◆ What to do
Render the portion of the rows from the line containing "The image size is (577, 490)." through the end of the rows, both ends included, as a Markdown table with the columns Index and Content. Give each non-blank line its own table row, and leave out the pictures.

◆ Data extracts
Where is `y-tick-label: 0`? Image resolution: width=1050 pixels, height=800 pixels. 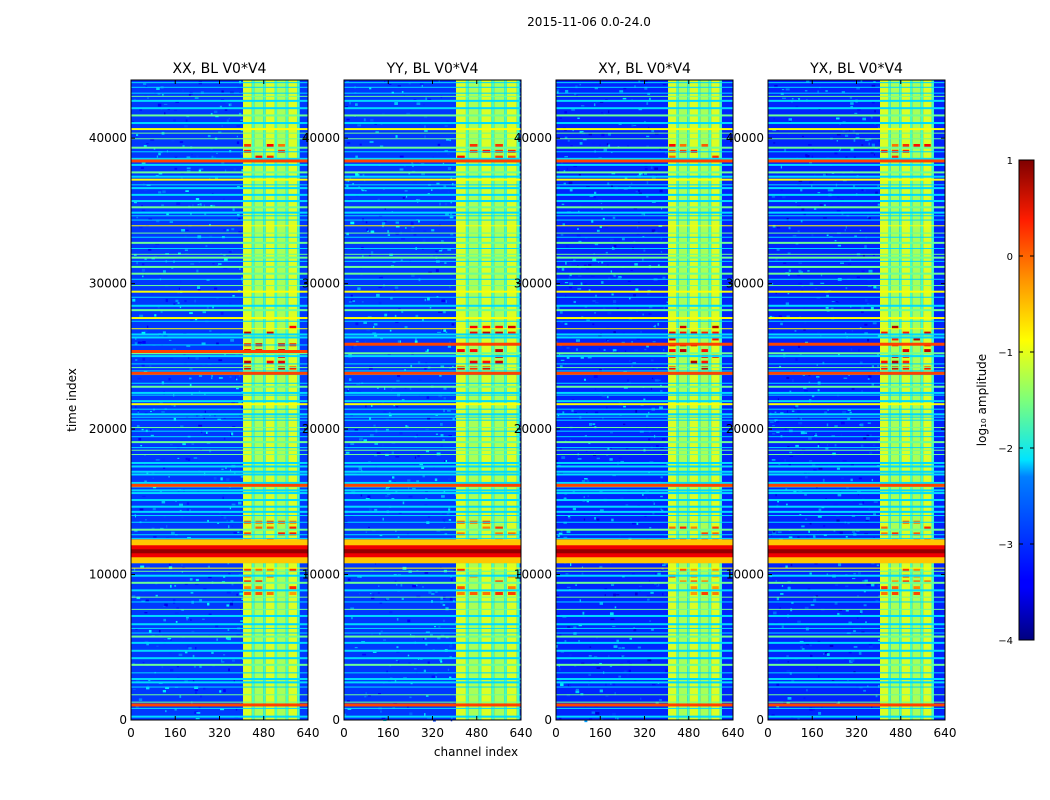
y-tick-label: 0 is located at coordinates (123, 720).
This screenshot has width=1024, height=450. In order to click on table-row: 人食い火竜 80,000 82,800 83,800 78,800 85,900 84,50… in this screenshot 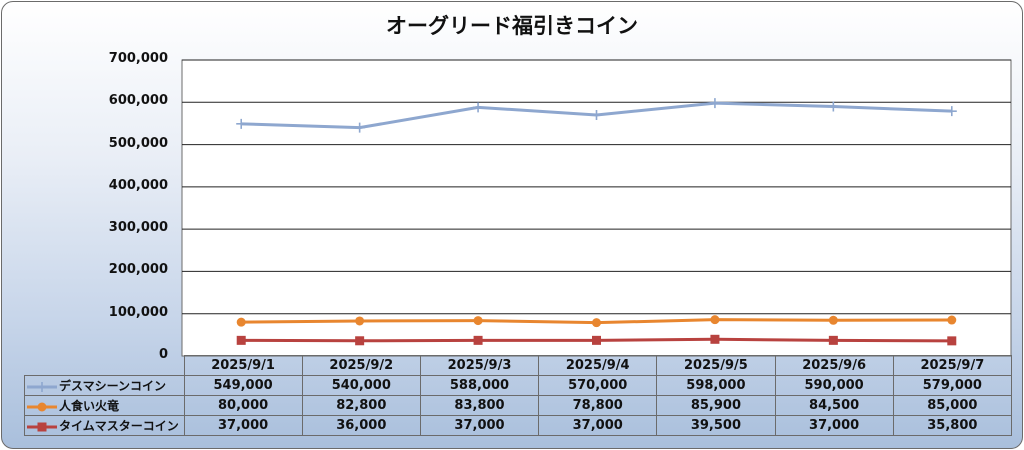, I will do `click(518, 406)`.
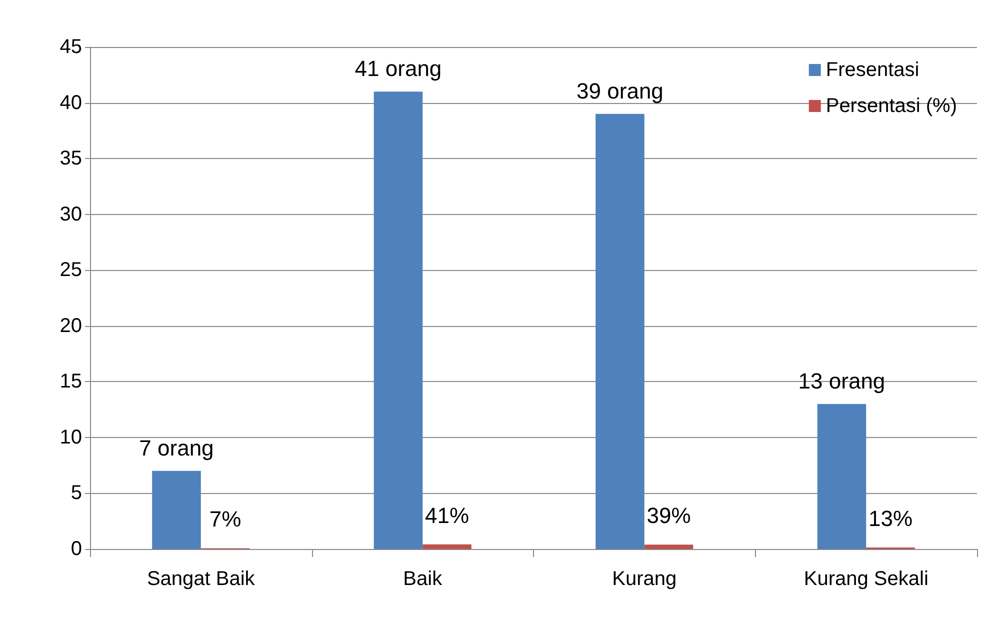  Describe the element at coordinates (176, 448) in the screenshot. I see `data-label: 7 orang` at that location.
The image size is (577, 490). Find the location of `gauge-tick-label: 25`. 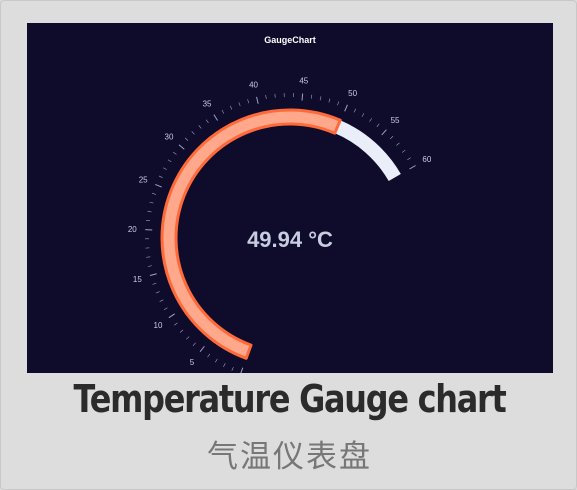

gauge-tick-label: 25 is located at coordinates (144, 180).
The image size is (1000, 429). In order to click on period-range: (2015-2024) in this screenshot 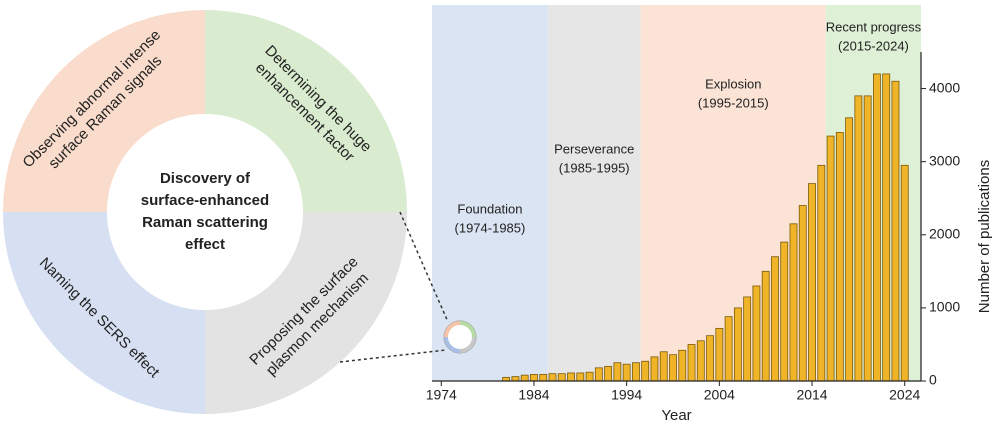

◆ Answer to the problem
| Index | Content |
|---|---|
| 1 | The image size is (577, 490). Find the location of `gauge-tick-label: 25`.  |
| 2 | gauge-tick-label: 25 is located at coordinates (144, 180). |
| 3 | The image size is (1000, 429). In order to click on period-range: (2015-2024) in this screenshot  |